In ogni Paese le infrastrutture sono molto più che un insieme di opere: definiscono la qualità dello sviluppo sociale, economico e territoriale e raccontano la forma della convivenza costruita dalle comunità nel tempo. Le infrastrutture influiscono sui tempi della vita quotidiana, incidono sulla produttività delle imprese, influenzano l’attrattività dei territori e determinano la competitività del sistema. L’Italia, con la sua geografia complessa e disomogenea, è un caso emblematico: reti fisiche e digitali hanno sempre avuto un ruolo decisivo nel ridurre distanze e connettere comunità che altrimenti resterebbero ai margini.

Le reti non hanno solo un impatto tecnico, ma anche sociale e culturale nei loro diversi ambiti. Le filiere elettriche realizzano la transizione energetica, mentre i cavi e i data center abilitano la trasformazione dei servizi. D’altra parte, i porti contribuiscono a ridisegnare i flussi del commercio internazionale e le autostrade influenzano distribuzione logistica e turismo. Le infrastrutture sono un indicatore della direzione futura di un Paese perché generano identità, definiscono abitudini e codici culturali.
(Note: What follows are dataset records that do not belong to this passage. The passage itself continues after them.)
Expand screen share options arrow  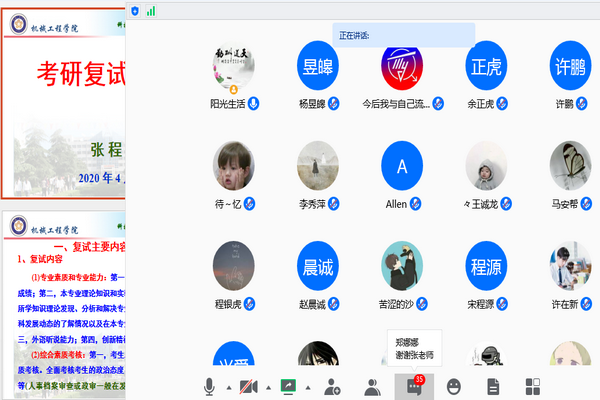click(x=309, y=387)
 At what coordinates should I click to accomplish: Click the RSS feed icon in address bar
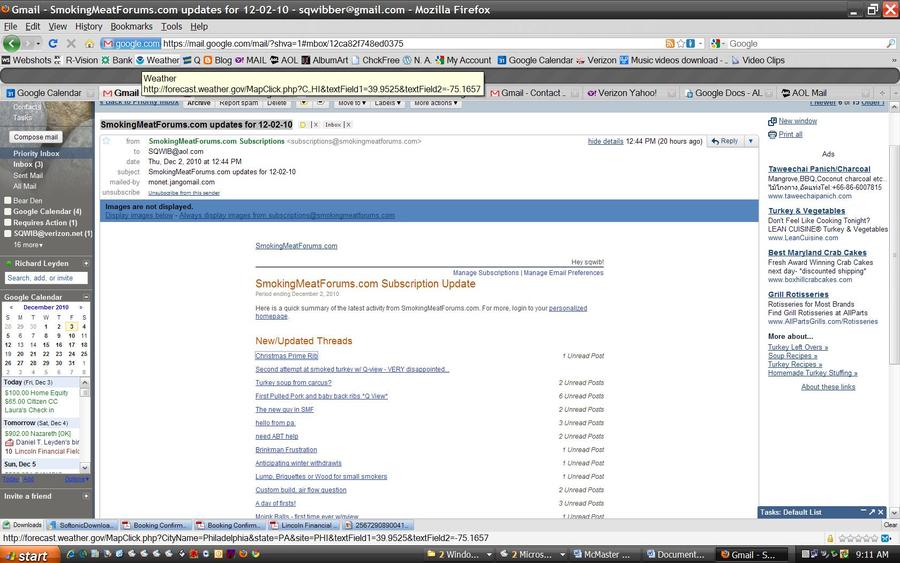[x=670, y=44]

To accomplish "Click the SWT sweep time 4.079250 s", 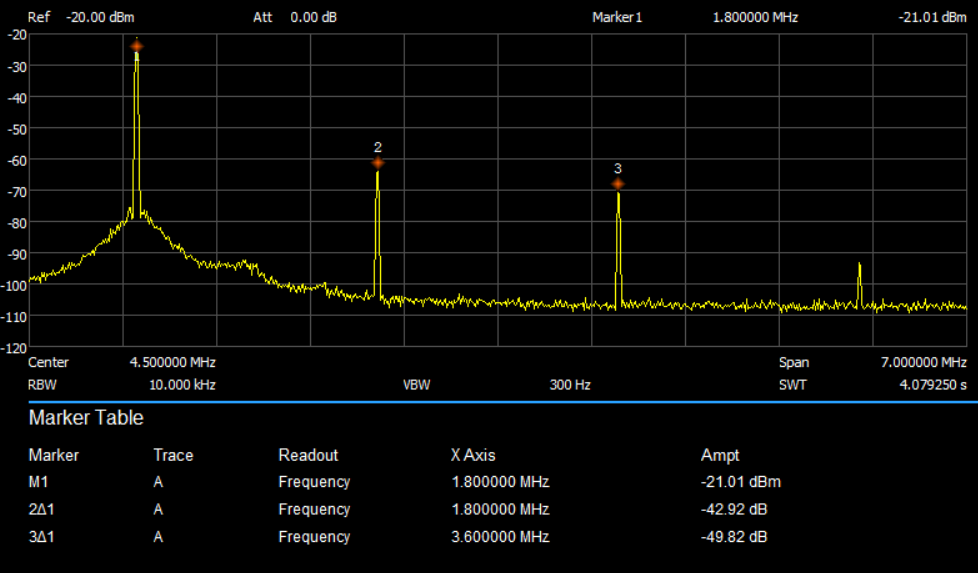I will click(932, 384).
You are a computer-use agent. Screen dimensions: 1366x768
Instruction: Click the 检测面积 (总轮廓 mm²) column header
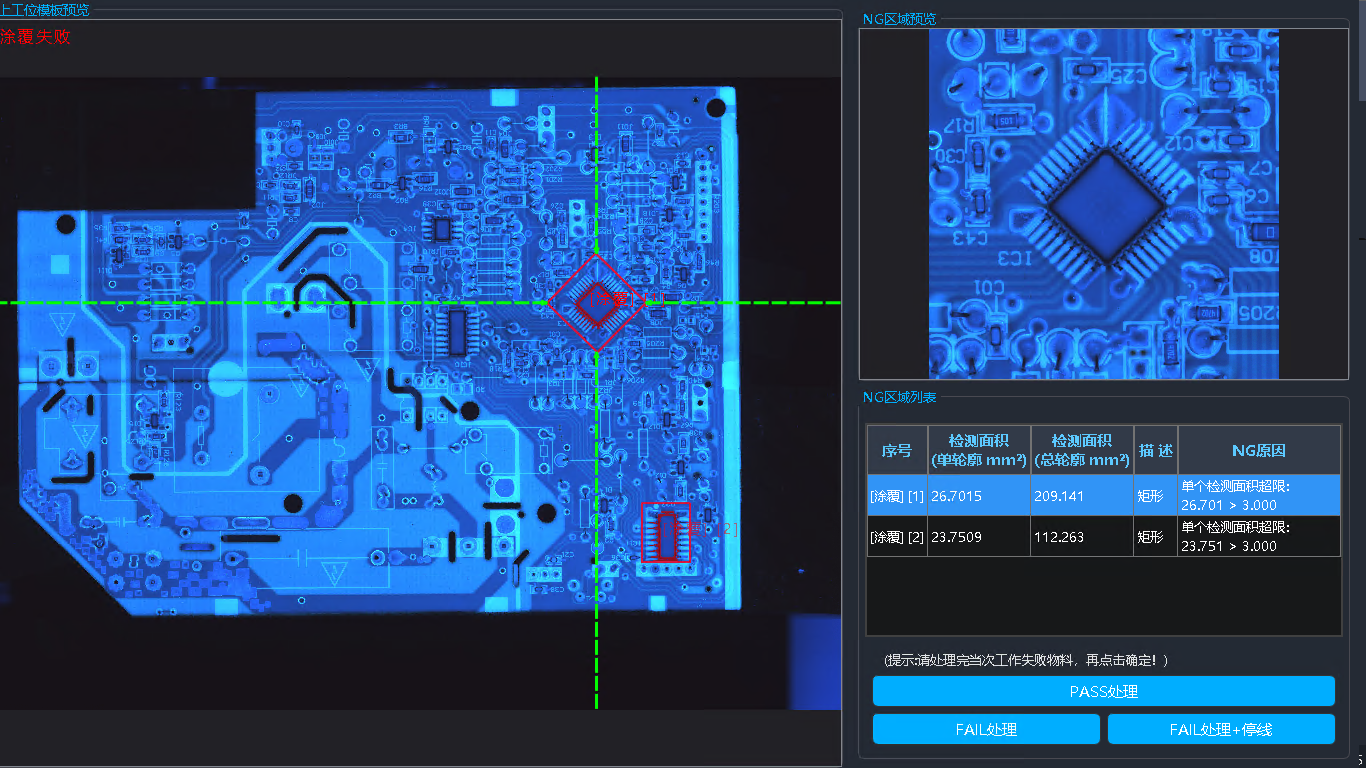1082,450

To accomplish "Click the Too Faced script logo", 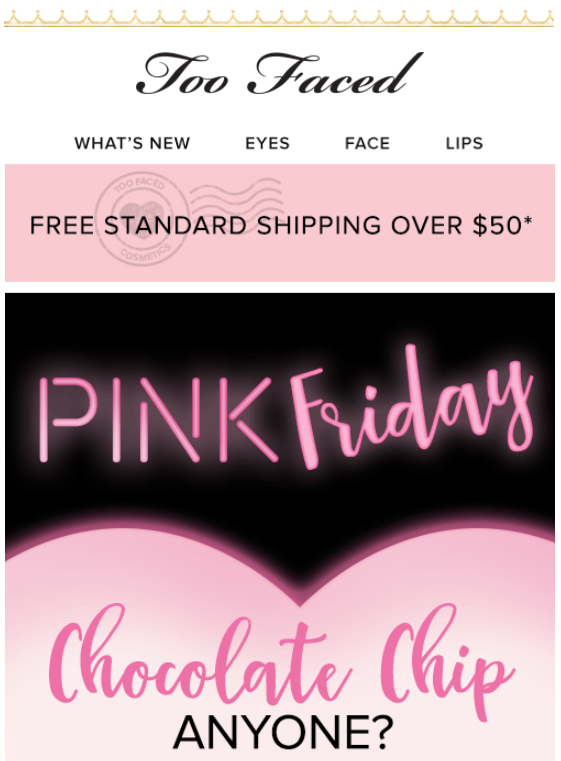I will (279, 74).
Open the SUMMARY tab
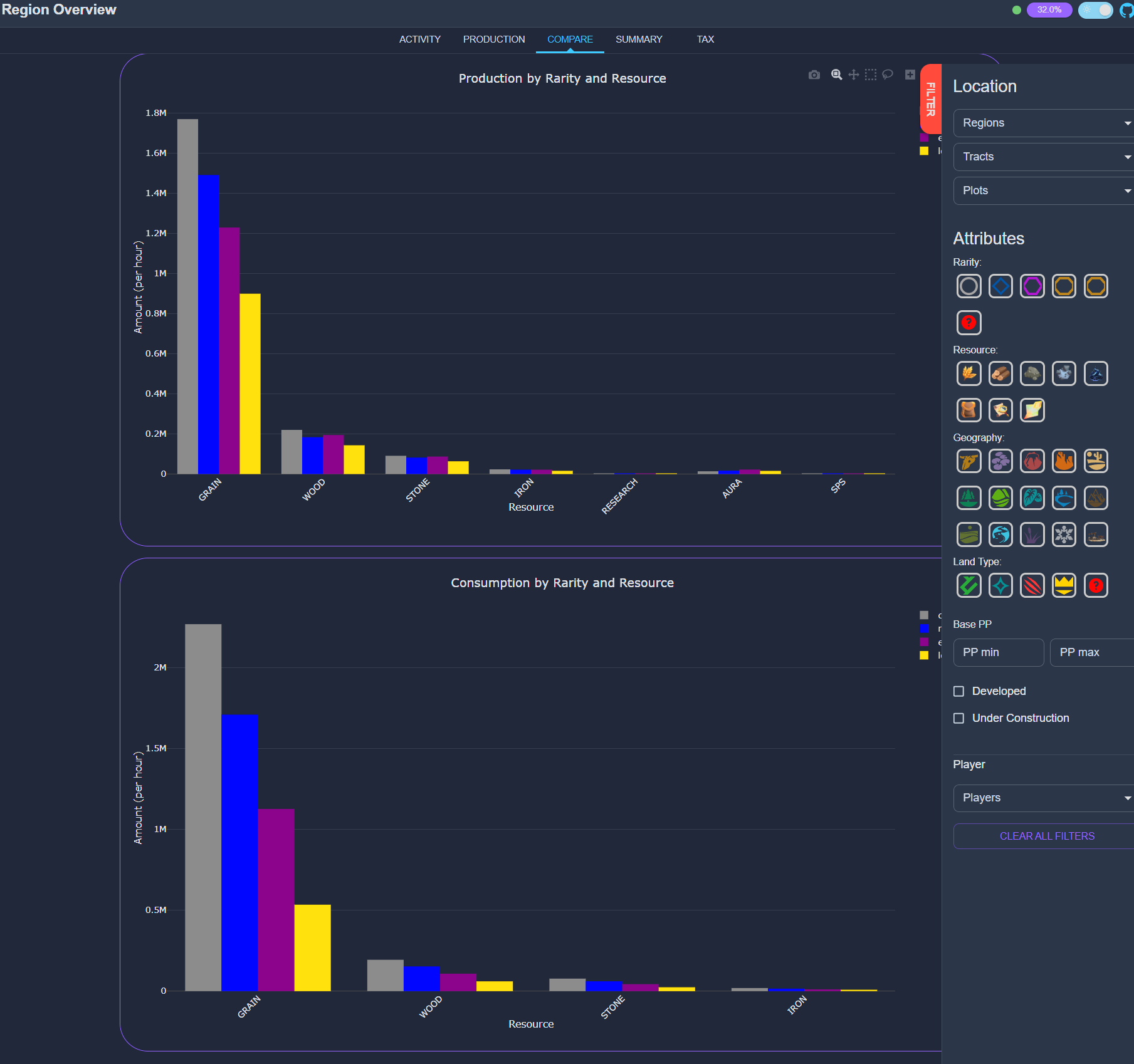This screenshot has height=1064, width=1134. (639, 39)
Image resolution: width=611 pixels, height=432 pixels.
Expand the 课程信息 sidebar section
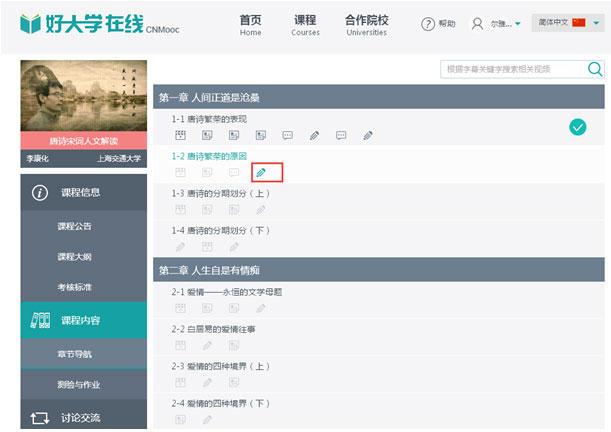pos(83,192)
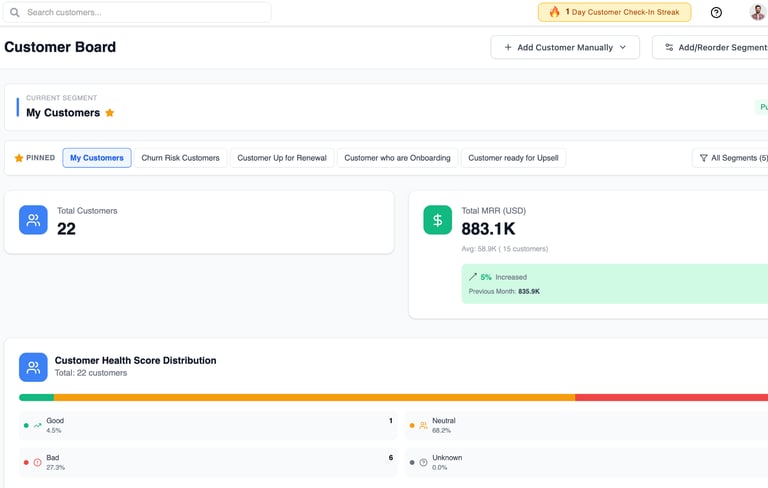Click the orange Neutral health bar segment
The width and height of the screenshot is (768, 488).
314,398
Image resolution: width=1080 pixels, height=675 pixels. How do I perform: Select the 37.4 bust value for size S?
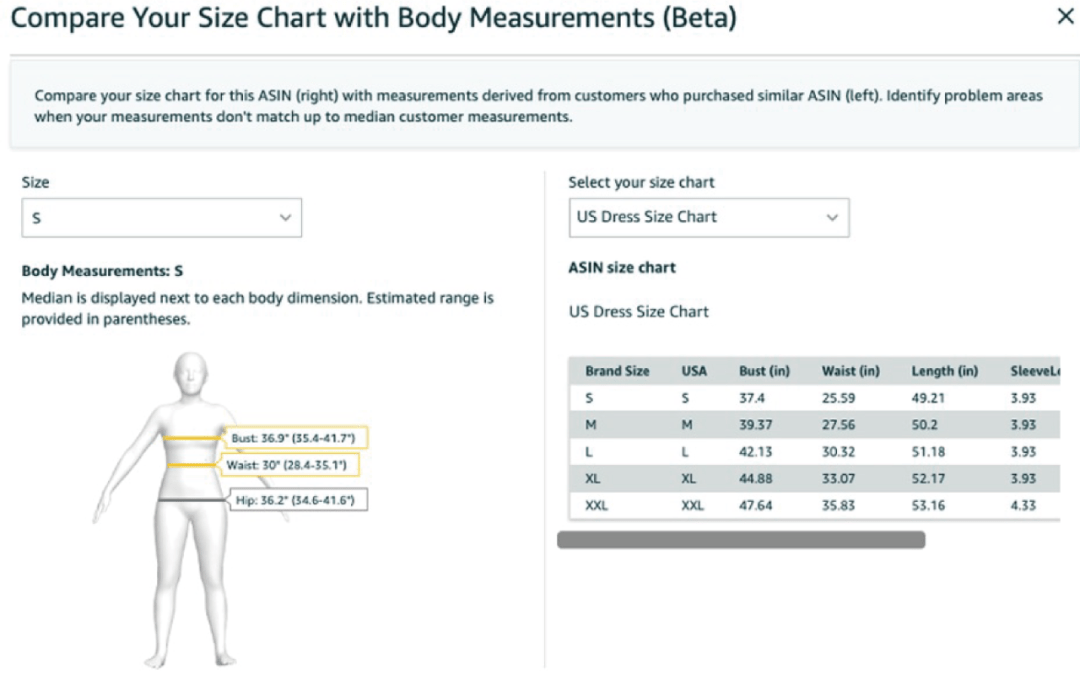pos(753,398)
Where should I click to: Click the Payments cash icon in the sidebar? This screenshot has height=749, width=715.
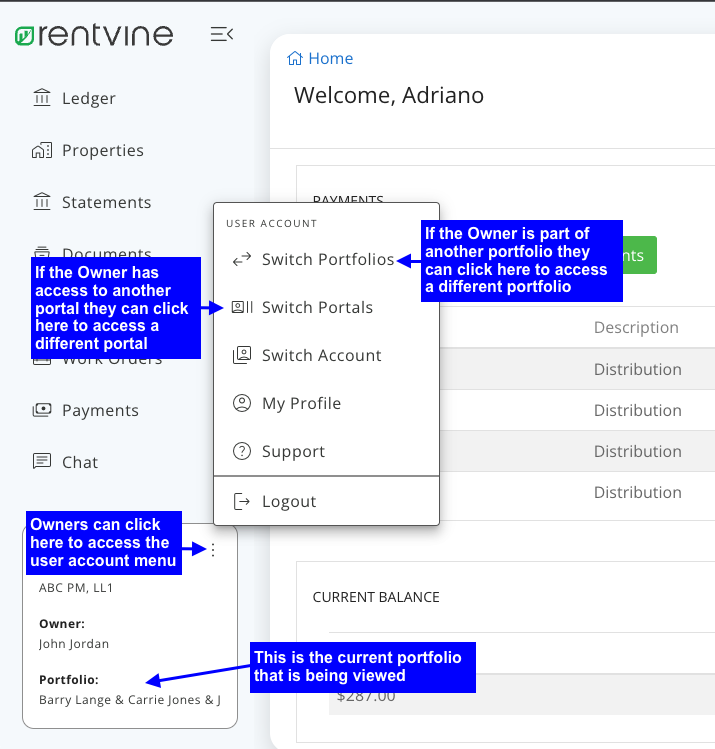tap(41, 410)
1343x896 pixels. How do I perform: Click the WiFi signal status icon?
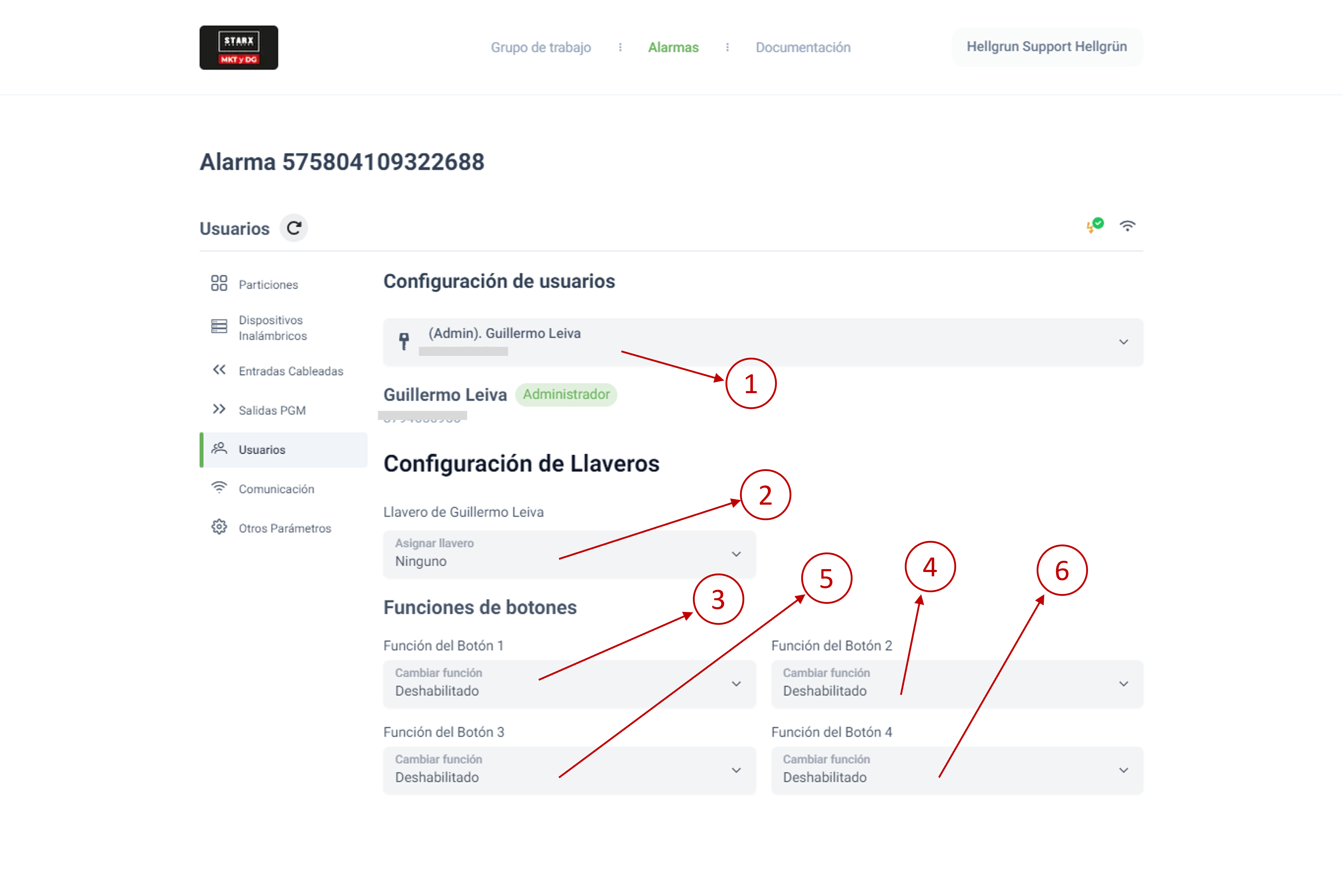[x=1127, y=226]
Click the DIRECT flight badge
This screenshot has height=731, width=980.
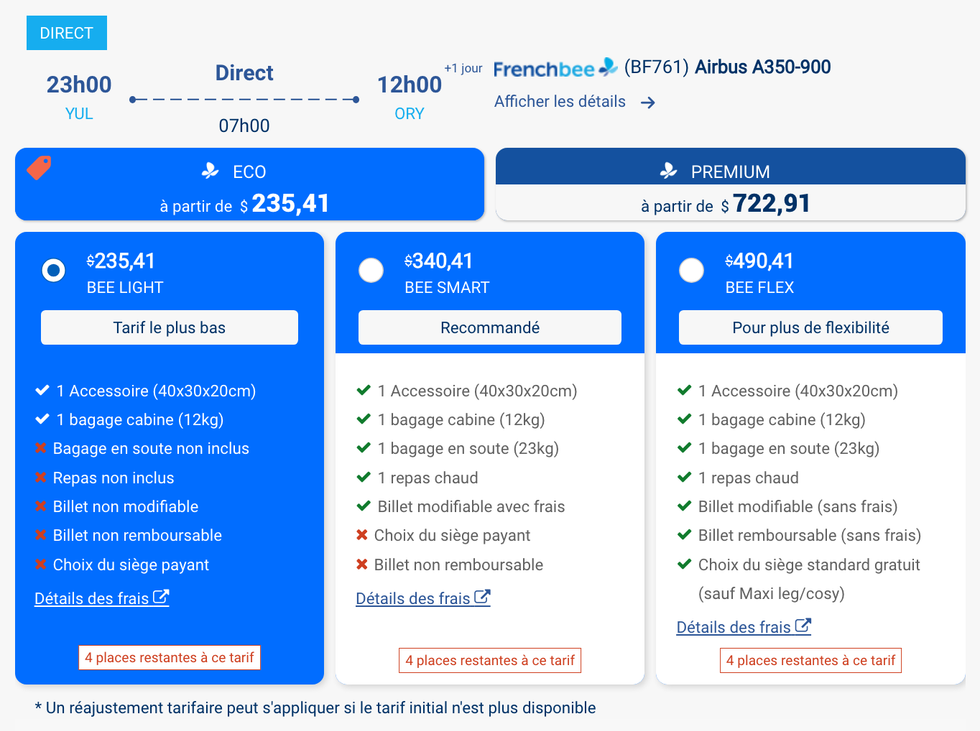pos(66,33)
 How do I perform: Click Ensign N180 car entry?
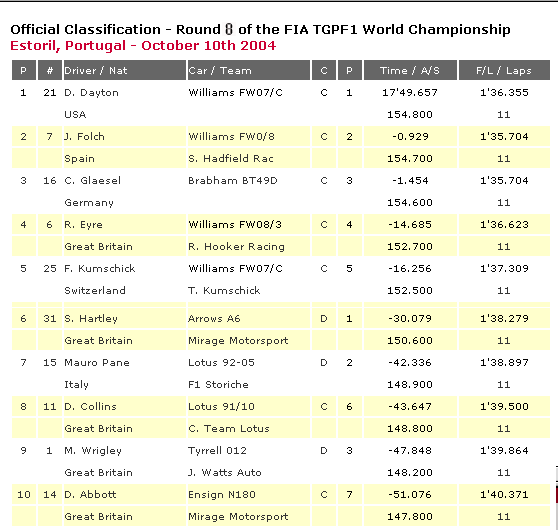pos(222,494)
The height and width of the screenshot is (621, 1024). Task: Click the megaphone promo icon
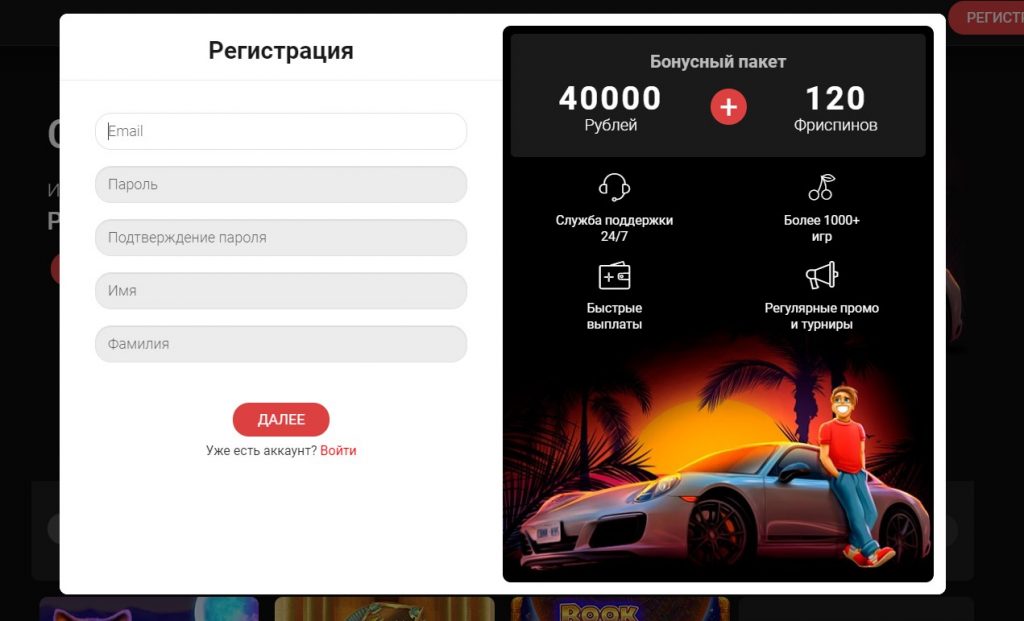tap(822, 275)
Ad esempio, la crescita del pendolarismo nelle regioni del Nord negli anni Ottanta, i movimenti interni che hanno caratterizzato il Novecento e il turismo di prossimità che oggi valorizza le aree periferiche sono fenomeni che consentono di leggere i comportamenti collettivi, attraverso la mappa di chi si muove, come si sposta, quali territori si avvicinano o si allontanano in base alla qualità delle connessioni.